ReviewStory of Sea Shepherd’s epic high-seas hunt for poachers revealed in new book
One of Catching Thunder’s strongest points is that the authors – investigative journalists who accompanied the chasing vessel – track down players on each side, piecing together their testimonies on the 110-day chase
Catching Thunder: The Story of the World’s Longest Sea Chase
by Eskil Engdal and Kjetil Sæter
Zed Books
The longest sea chase in recent history started in late December 2014. It would last for 110 days and 16,000km. Few on board the two vessels involved could have expected the ordeal ahead of them, or the way the chase would end.

This is the story told in Catching Thunder, by Eskil Engdal and Kjetil Sæter, two Norwegian investigative journalists who accompanied the chasing vessel, the Sea Shepherd Conservation Society ship Bob Barker. Engdal and Sæter have dedicated considerable time and resources to exploring the murky world of illegal fishing, particularly operations in Antarctic waters, which offer some of the most lucrative fish poaching in the world.
The area, an icy sea far outside the reaches of most countries and their navies, is an inhospitable region frequented only by research vessels and intrepid fishing boats. It is also home to the Patagonian toothfish, which some say is the best-tasting fish in the world.
Described in the book as a “petulant and repulsive giant that can grow to a weight of 120 kilograms and live more than 50 years”, the Patagonian toothfish (also known as the Chilean sea bass) is a “deep sea delicacy that can be just as profitable as narcotics or human trafficking”. In the wild west waters around the Antarctic, this makes it a tempting proposition.
In 2014, the Thunder, a notorious poaching vessel, was part of a group of ships known as the “Bandit 6”, which illegally fished Antarctic waters for years, earning their secretive owners tens of millions of dollars in the process. The Bob Barker, meanwhile, with its crew of 31, is part of Sea Shepherd, a more militant environmental group that grew out of Greenpeace – its flag bears the skull of a pirate flag, but with the crossbones replaced by a shepherd’s crook and a trident.
Sea Shepherd had previously been a thorn in the side of Japanese whalers. However, with whaling in decline, the group decided to home in on a new target: the Bandit 6.
These vessels included the Thunder, the Viking, the Kunlun, the Yongding, the Songhua and the Perlon – although each went by many names. They had been plundering the stock of Patagonian toothfish for years, gliding in and out of ports, mostly in Asia, to discharge their illegal cargos. While their officers were predominantly Spanish and South American, the deck crews were hired from Asian countries such as Indonesia.

This was what the Bob Barker and its 30-year-old Swedish-American captain, Peter Hammarstedt, were up against when they decided to take on the Thunder.
Sailing into frigid waters in search of their target, they watch the radar for telltale signs of slow-moving dots out of sync with the shifting icebergs. Within two days they have located the Thunder and, after an initial game of chicken through the pack ice, the boats settle in for a long chase, each wary of the other but unwilling to resort to extreme measures.

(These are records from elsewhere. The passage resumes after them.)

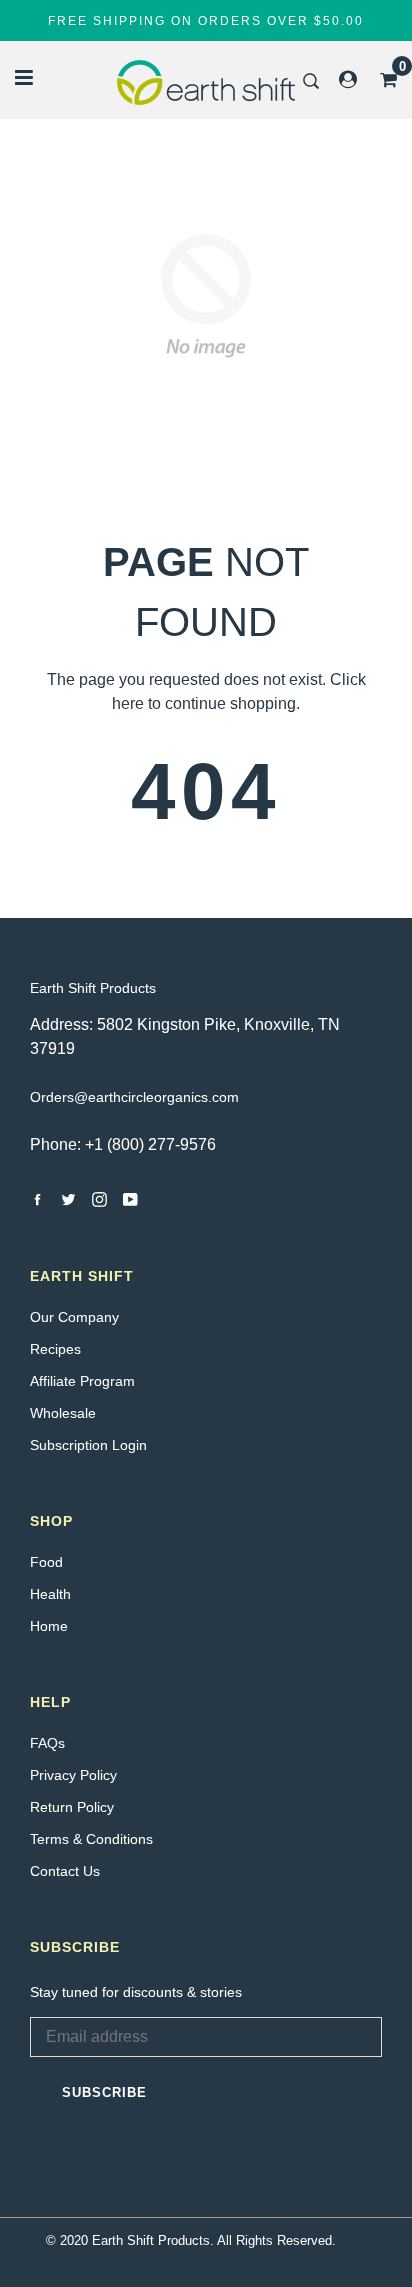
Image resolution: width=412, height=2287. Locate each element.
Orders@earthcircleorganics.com (134, 1097)
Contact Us (65, 1871)
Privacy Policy (73, 1775)
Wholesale (63, 1413)
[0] (382, 80)
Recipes (55, 1349)
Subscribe (104, 2092)
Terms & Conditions (91, 1839)
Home (49, 1626)
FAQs (47, 1743)
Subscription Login (88, 1445)
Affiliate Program (82, 1381)
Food (46, 1562)
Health (50, 1594)
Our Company (74, 1317)
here (128, 703)
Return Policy (72, 1807)
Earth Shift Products (93, 988)
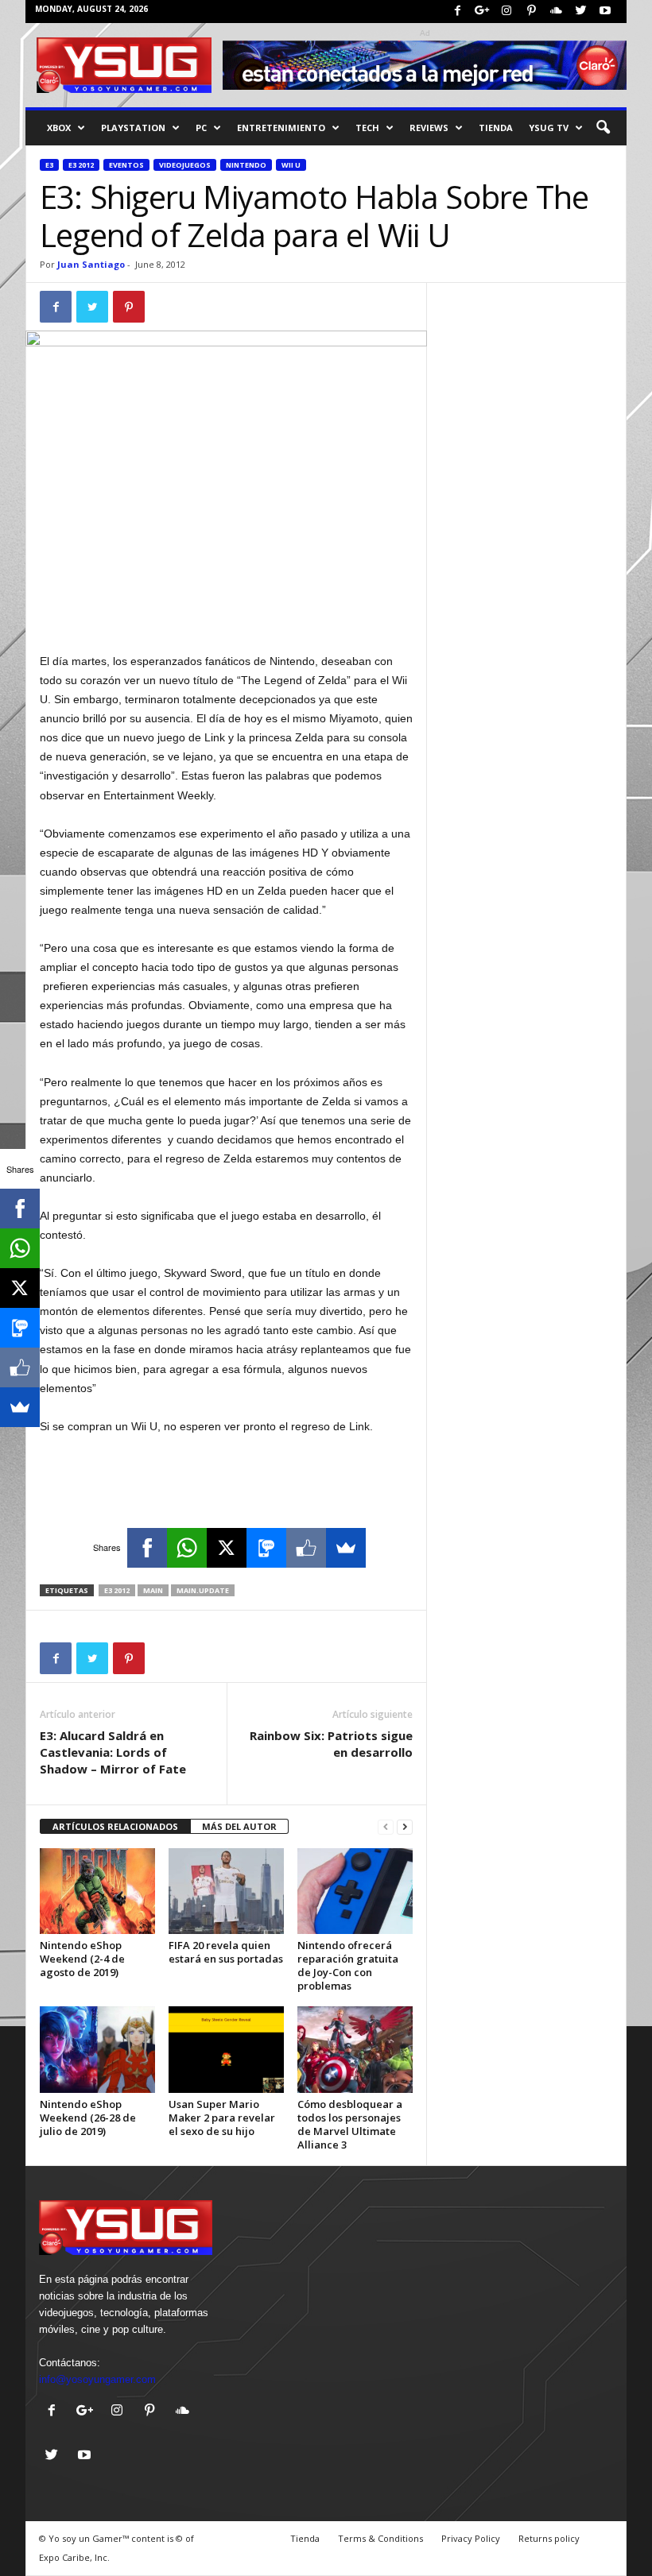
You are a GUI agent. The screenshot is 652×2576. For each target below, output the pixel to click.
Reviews (428, 127)
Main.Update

Catching Thunder is about more than just the pursuit of one ship, however. Its main focus is the years-long efforts to track these vessels and their mysterious owners on both sea and land. Beyond attempts to bring the ships’ owners to justice, the book explores the challenges involved in trying to police international waters far from populated areas.

These countries sell ship registration with few questions asked, offering legitimacy to owners who want to operate outside the law but scant ways to trace them. When an official at the Nigerian coastguard starts digging into the Thunder partway through the chase, he finds a confusing situation. The vessel has been registered in Nigeria four years earlier by a shipping agent using the address of a bankrupt amusement park in Lagos. The amusement park, once popular, is now inhabited by petty criminals and vagrants, with one corner used as a makeshift cemetery.

Following the money trail proves harder still, with the profits hidden in tax shelters and only a handful on board aware of the identities of their real bosses. Despite the lengths to which the owners go to hide their involvement, the trail eventually leads to Europe, to a region with a history of smuggling and involvement in the cocaine trade.
The authors take readers on a journey as they seek to come face-to-face with those profiting from poaching, and realise the challenges involved in bringing them to justice. One of the book’s strengths is that Engdal and Sæter track down players on both sides, telling the story from all angles. We get the experiences of the environmentalists, the officers on the fishing vessels, the Indonesian crews, and even of those involved in the operations on land.
When the Thunder begins to run out of fuel off the coast of the tiny island state of São Tomé and Principe, off the western coast of Africa, tension builds again with the fear of violence and the need to gather evidence before it vanishes.